La muerte es el destino inevitable e inaplazable de todo ser humano. Una etapa en la vida de todos los seres vivos que constituye el horizonte natural del proceso vital.
La muerte es la culminación prevista de la vida,
aunque incierta en cuanto a cuándo y cómo ha de producirse; forma parte de
nosotros porque nos afecta y apena a quienes nos rodean. La actitud que
adoptamos ante el hecho de que hemos de morir determina en parte cómo vivimos y
como somos.
Los antiguos tenían todo un cuerpo de creencias,
tendentes en gran manera, a dar respuesta a esa partida al final de nuestro
camino vital. Entendían la vida como un acontecer de experiencias que “curtían”
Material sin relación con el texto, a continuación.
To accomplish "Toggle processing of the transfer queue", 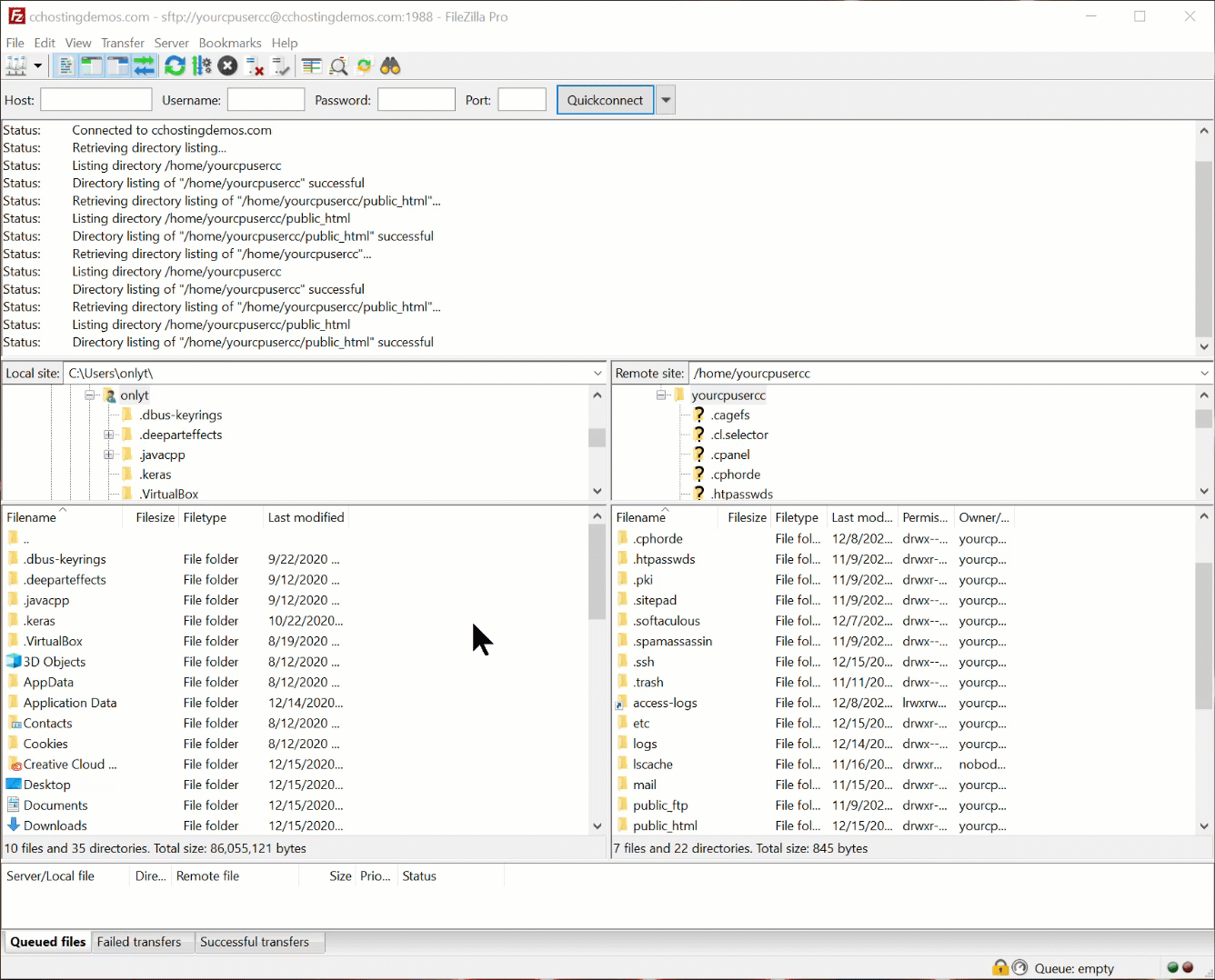I will [x=202, y=65].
el maxio (espíritu) para poder recuperar la esencia sagrada de la que todos
estamos erigidos y regresar al seno de la luz de Magec, teniendo que pulir esos
aspectos no resueltos, mediante la espera en el mundo de transición, para
volver a este plano antes de la partida definitiva a la luz creadora.
Los conceptos de “infierno” y “cielo” como hoy se
contemplan desde la óptica católica, no estaban en sus creencias; por el
contrario, cada individuo desde que nacía poseía un equilibrio entre los dos
aspectos positivo y negativo que eran responsables desde esa individualidad,
para construir a través de sus experiencias existenciales el acontecer de su
maxio a la hora del óbito del soporte físico.
No temían a la muerte con el concepto doloroso y
de final físico desde la que hoy se enfrenta este paso vital; lo que les hacia
apreciar y disfrutar de esta senda que llamamos vida.
PREPARACION
DEL CADAVER
Cuando alguien fallecía, se ponía en marcha los
mecanismos de creencias y técnicas mortuorias de la sociedad de los antiguos.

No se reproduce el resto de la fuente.